25. Any motions or issues raised in the proceedings, but not addressed in this Order are deemed denied pursuant to ALJD Rule 29(C).



ORDER

IT IS THEREFORE ORDERED that Petitioner pay a civil penalty to the Department in the amount of $11,250 for violations of 25A S.C. Code Ann. Regs. 61-106 (Supp. 1999) within 30 days of the date of this Order.

IT IS FURTHER ORDERED that Petitioner shall take all necessary action to comply with the remaining terms of the 2000 Administrative Order within 10 days of the date of this Order.

IT IS FURTHER ORDERED that Petitioner shall correct all outstanding violations and pay any overdue tanning registration fees within 10 days of the date of this Order.

AND IT IS SO ORDERED.







C. DUKES SCOTT

Administrative Law Judge

October 17, 2001

Columbia, South Carolina

1. The 2000 Administrative Order states that the inspection was made on March 3, 2000; however, the parties agreed at the hearing that the order contained a typographical error, and the date of the inspection was actually March 31, 2000.

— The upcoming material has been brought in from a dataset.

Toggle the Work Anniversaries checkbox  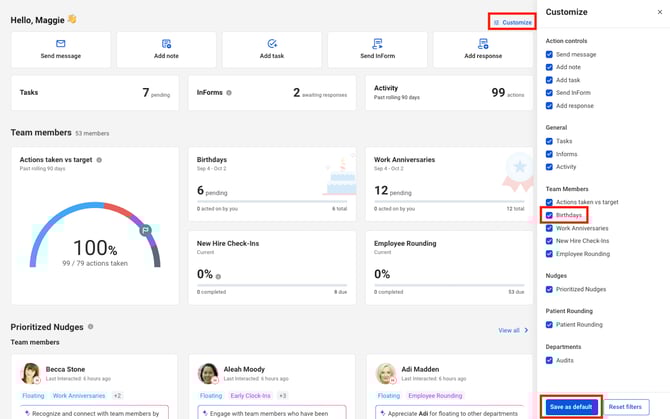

2. For Petitioner's failure to complete the medical history on client cards, the Department charged Petitioner with two separate violations of Regulation 61-106.4.2.4: failure to complete the medical history on client cards and failure to meet consumer warning requirements. I conclude that Petitioner's failure to complete the medical history on client cards constitutes one violation of Regulation 61-106.4.2.4.

3. Regulation 61-106.1.7.2 was amended effective May 26, 2000 to add the following language: "The respondent shall notify the Department in writing of all action taken to correct all violations." However, this version of the regulation was not yet in effect during the March 31, 2000 inspection.

4. The 2000 Administrative Order states that Petitioner violated § 13-7-180. However, a review of this statute indicates that it is not a part of the Atomic Energy and Radiation Control Act, and thus, it does not apply to tanning facilities. Rather, § 13-7-180 is a part of the South Carolina Radioactive Waste Transportation and Disposal Act.